Fig. 1: Design of GBC RNC constructs, solution-state NMR investigation of full-length GBC, and LC-MS/MS investigation of RNC fragments.

a Different lengths of GBC were fused at the N-terminal with a 10x histidine purification tag (white) and at the C-terminal with a 17-amino acid SecM sequence (dark gray). Numbering excludes the N-terminal methionine of GBC. GBC residues 1–32 (light blue), 33–43 (blue). ¹³C-labeled Cys residues are marked with an asterisk (*) and highlighted in yellow. Number of GBC RNCs residues are given from the Peptidyl transferase center (PTC) to the N-terminus excluding the 10x histidine purification tag (ΔPTC residues). b Lengths of the RNC constructs shown on the full-length GBC structure (PDB 4W9A) and 2D backbone ¹H-¹⁵N-HSQC NMR spectrum of cysteine residues of full-length GBC reduced (red) and after oxidation with Cu(II) (black). Cysteine residues not changing position after oxidation (Cys18, Cys109) or that could not be unambiguously identified due to overlapping signals (Cys32) were labeled only once. The complete ¹H-¹⁵N-HSQC NMR spectrum is shown in Supplementary Fig. 3. c Cα and Cβ chemical shifts of the six cysteines within full-length GBC reduced and after oxidation with Cu(II) compared to values derived from a chemical shift database²⁴. Ellipses contain 90% of the corresponding chemical shifts of each group²⁴ (H = helix, B = β-strand, C = coil). The spectral region for oxidized C_β cysteines is highlighted in light gray, and for reduced cysteine in dark gray.
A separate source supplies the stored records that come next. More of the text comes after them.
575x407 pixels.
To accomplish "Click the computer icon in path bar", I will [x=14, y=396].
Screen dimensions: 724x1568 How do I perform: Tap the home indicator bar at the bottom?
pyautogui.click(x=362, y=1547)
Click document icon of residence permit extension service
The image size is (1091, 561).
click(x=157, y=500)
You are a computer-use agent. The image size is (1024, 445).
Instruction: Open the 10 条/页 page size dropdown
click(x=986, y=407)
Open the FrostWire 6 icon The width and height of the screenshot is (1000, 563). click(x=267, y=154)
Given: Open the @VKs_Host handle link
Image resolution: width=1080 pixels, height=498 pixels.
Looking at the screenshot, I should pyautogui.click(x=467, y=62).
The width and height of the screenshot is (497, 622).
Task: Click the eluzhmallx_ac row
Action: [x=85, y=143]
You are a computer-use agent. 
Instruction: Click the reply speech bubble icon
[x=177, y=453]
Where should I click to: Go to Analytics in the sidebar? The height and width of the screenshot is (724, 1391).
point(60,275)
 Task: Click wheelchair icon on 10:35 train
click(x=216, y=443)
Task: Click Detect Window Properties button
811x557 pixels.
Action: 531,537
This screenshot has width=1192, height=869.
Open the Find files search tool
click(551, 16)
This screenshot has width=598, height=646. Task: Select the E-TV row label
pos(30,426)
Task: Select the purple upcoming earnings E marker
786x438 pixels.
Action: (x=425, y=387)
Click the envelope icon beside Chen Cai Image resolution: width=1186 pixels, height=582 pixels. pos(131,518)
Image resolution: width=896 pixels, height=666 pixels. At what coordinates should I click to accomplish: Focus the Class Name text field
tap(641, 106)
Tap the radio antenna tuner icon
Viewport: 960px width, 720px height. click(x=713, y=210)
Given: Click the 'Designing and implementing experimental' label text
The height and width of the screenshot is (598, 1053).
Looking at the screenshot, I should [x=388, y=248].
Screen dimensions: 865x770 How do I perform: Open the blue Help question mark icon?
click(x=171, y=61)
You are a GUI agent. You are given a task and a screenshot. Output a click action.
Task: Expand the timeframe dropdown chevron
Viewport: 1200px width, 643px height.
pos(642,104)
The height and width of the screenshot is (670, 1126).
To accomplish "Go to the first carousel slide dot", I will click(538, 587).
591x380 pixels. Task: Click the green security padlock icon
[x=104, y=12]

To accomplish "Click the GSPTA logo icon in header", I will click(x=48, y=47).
The overlapping region of both states is shown in white. d Fragment spectrum of the tryptic peptide GFQGHAYECSSDAPNLQPYFSR (precursor m/z 695.54 (4+)) from U32SecM C18 with a glutathione modification on Cys18. e Fragment spectrum of the tryptic peptide GFQGHAYECSSDAPNLQPYFSR (precursor 835.03 (3+) m/z) from U32SecM C18 with a nitroso modification on Cys18. f Fragment spectrum of the tryptic peptide CNSIRVDSGCWMFSTPVWISQAQGIR (precursor m/z 980.46 (3+)) from U43SecM with a loop-linked disulfide bond (Cys32–Cys41). Matched fragment ions are indicated by dashes in the sequence and respective labels on peaks. g Overview of cysteine oxidation states (S-nitrosylation, S-glutathionylation, disulfide bonding) of the NCs of all RNCs (U32SecM, U43SecM, and U78SecM and mutants) as observed by LC/MS-MS (Supplementary Table 1). Trypsin cleavage site is shown as dashed line, disulfide bond as yellow line.